PROBLEM: Can you put the material, from its start through the line containing "Film and Video (89, 669)", into a two-column CSV with the headers "prompt" and "location"? Give each text and its answer one row, with every field quoted and line breaks replaced by spaces.

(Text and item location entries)
-- begin --

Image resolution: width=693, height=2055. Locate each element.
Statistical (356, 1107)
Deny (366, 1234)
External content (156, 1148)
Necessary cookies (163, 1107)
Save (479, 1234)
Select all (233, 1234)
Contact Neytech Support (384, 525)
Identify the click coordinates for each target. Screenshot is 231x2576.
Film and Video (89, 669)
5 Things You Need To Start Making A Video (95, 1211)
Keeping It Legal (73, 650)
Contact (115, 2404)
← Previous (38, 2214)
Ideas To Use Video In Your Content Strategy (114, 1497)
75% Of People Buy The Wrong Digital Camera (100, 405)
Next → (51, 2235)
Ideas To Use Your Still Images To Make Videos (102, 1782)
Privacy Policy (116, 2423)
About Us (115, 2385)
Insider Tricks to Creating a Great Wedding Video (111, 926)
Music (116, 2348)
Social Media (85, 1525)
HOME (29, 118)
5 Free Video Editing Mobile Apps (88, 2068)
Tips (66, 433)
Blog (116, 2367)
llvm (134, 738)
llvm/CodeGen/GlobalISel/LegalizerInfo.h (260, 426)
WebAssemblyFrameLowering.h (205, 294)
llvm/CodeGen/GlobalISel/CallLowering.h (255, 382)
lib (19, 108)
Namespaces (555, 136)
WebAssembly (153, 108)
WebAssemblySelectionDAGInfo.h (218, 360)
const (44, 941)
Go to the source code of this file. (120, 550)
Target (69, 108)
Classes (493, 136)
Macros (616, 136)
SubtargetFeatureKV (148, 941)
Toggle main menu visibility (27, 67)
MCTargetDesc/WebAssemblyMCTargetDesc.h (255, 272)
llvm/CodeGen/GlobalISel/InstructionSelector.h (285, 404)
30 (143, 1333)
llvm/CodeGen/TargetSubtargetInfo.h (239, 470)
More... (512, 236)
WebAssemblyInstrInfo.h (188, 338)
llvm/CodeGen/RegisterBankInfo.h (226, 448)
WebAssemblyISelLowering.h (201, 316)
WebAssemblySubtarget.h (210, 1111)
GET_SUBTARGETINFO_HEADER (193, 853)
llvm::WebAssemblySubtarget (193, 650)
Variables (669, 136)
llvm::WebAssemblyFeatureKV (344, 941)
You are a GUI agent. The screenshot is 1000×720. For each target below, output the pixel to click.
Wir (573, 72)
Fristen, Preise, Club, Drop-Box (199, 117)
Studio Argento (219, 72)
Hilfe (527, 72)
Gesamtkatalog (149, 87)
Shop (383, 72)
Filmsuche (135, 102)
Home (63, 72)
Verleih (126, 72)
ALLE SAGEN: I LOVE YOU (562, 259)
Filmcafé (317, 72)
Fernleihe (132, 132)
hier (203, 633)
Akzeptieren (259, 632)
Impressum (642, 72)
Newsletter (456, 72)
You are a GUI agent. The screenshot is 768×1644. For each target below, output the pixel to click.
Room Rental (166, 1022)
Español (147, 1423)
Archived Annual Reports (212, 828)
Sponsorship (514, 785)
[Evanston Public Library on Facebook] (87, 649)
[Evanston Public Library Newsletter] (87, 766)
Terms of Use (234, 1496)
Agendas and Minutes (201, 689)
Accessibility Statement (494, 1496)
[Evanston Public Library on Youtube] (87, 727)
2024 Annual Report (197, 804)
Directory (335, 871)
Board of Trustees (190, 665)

-- end --

COMPLETED TASK:
prompt,location
"Image resolution: width=693, height=2055. Locate each element. Statistical","(356, 1107)"
"Deny","(366, 1234)"
"External content","(156, 1148)"
"Necessary cookies","(163, 1107)"
"Save","(479, 1234)"
"Select all","(233, 1234)"
"Contact Neytech Support","(384, 525)"
"Identify the click coordinates for each target. Screenshot is 231x2576. Film and Video","(89, 669)"